Some of the lines below need repeating. Reproduce exactly those between the lines holding "This screenshot has height=472, width=708." and "Task: Select the 265 radio button", inclusive.

Collected data entries.
/---

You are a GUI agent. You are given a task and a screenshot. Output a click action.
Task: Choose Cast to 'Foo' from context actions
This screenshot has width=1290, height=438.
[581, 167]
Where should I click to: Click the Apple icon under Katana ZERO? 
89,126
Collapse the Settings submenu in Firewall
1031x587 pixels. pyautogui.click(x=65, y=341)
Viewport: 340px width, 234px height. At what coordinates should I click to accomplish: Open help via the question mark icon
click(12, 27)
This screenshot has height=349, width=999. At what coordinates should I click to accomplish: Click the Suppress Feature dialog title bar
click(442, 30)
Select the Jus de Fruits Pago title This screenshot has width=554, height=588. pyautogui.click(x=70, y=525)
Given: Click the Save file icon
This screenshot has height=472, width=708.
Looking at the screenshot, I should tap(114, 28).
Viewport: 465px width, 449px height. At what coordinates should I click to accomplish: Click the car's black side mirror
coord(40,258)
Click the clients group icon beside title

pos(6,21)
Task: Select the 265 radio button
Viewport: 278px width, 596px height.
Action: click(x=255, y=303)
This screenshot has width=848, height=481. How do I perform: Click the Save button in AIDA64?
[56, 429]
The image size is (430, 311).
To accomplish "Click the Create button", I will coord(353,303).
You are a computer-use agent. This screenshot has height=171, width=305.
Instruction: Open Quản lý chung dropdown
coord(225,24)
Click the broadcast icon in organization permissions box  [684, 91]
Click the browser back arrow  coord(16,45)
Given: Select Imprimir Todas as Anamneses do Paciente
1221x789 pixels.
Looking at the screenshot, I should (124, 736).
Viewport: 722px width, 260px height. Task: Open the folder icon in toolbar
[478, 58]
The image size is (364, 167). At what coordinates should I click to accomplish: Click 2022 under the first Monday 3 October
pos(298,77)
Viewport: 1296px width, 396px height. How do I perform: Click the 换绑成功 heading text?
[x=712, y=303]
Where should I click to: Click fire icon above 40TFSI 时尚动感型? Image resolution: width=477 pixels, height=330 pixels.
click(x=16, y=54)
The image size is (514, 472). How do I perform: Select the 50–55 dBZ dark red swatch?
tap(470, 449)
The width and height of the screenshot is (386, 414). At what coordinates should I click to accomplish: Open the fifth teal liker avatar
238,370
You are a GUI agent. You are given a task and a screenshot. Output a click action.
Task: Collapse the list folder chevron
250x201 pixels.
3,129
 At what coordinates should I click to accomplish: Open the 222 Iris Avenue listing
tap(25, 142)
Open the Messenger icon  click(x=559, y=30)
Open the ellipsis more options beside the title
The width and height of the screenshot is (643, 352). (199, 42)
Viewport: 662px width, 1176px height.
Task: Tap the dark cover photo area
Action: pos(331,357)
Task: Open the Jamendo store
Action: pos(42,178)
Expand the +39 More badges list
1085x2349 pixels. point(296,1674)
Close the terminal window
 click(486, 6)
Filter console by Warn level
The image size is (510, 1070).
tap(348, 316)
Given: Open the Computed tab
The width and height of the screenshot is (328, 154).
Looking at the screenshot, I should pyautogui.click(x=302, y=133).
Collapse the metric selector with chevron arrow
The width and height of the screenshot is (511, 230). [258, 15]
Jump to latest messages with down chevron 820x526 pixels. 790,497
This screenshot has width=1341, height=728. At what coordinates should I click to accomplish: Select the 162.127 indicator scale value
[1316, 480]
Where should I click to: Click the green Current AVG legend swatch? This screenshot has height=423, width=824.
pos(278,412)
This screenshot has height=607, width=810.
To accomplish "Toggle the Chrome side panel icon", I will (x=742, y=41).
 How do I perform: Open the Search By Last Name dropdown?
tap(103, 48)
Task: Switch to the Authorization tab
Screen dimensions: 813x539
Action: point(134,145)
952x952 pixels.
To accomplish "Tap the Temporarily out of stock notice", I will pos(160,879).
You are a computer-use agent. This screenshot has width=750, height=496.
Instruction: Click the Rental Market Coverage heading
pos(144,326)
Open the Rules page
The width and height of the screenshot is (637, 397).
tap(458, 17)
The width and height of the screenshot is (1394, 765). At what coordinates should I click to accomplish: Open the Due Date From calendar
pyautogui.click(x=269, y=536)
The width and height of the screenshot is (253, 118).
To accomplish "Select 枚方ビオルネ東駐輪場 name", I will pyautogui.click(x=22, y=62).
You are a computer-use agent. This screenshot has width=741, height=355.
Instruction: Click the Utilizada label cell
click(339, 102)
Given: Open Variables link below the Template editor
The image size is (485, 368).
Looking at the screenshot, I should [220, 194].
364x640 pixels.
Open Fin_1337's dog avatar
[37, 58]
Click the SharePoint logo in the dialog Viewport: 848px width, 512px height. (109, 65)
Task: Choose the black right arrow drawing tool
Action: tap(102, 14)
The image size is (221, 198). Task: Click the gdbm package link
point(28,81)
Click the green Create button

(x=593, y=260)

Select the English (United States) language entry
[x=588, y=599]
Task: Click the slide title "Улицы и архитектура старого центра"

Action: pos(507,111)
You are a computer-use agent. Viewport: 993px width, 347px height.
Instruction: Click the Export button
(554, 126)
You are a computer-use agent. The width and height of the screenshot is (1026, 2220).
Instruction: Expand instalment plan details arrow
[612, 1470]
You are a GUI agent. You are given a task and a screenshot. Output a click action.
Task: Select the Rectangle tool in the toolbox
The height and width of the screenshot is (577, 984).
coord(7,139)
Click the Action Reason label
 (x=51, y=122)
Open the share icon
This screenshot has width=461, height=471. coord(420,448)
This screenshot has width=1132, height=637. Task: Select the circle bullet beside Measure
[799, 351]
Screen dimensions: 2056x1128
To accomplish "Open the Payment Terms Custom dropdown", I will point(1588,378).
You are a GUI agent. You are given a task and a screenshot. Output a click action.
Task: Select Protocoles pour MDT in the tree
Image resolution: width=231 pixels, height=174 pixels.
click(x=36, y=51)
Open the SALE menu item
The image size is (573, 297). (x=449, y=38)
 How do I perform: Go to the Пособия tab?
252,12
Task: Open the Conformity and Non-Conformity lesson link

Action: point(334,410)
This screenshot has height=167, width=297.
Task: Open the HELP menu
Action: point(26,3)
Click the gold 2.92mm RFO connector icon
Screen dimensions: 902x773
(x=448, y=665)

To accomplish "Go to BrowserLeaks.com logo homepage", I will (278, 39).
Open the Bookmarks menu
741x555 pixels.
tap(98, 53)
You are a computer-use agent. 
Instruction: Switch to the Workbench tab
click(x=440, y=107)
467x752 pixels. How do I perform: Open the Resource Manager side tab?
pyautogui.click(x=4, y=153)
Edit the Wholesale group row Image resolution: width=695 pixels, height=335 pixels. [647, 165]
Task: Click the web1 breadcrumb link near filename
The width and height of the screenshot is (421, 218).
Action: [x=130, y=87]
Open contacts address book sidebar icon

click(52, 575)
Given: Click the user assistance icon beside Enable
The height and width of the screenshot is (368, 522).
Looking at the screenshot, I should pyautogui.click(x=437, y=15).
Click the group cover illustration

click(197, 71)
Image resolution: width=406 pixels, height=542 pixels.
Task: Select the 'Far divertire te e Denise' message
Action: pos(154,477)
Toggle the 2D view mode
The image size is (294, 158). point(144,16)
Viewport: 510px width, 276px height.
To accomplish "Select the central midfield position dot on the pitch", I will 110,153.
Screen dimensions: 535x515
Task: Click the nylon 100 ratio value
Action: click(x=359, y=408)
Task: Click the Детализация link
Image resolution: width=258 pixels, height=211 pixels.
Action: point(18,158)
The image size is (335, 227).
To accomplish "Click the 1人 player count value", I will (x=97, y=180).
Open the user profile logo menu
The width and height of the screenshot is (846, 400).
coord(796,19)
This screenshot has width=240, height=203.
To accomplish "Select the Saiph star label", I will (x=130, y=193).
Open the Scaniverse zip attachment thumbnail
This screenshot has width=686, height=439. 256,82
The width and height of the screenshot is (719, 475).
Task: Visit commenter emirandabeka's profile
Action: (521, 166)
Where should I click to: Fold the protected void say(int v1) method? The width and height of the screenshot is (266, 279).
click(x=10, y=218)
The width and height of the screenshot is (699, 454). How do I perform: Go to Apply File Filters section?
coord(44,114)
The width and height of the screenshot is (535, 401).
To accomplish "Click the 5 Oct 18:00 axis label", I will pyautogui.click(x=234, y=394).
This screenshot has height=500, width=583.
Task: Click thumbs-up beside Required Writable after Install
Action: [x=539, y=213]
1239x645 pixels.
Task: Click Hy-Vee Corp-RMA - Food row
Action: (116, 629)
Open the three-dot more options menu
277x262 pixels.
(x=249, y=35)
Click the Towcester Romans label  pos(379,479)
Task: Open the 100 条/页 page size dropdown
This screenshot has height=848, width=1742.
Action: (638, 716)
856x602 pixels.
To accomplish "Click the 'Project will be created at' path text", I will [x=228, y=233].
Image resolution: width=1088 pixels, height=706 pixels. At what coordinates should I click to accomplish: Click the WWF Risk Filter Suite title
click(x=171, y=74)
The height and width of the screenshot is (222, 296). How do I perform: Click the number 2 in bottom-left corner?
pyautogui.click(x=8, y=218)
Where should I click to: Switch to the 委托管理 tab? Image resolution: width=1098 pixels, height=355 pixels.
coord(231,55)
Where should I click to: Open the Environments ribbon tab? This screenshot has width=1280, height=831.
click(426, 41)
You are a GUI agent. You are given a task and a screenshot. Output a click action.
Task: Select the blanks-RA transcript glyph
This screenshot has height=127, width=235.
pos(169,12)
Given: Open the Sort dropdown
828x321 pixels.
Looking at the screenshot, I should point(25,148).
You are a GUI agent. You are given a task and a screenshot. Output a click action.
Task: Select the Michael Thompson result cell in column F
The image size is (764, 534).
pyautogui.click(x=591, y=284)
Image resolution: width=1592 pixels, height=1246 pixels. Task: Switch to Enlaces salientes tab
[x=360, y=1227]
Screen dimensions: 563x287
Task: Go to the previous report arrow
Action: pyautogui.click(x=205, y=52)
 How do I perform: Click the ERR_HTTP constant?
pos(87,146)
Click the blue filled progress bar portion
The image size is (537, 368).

\---

The completed task.
This screenshot has height=472, width=708.
Looking at the screenshot, I should tap(114, 28).
Viewport: 465px width, 449px height. At what coordinates should I click to accomplish: Click the car's black side mirror
coord(40,258)
Click the clients group icon beside title

pos(6,21)
Task: Select the 265 radio button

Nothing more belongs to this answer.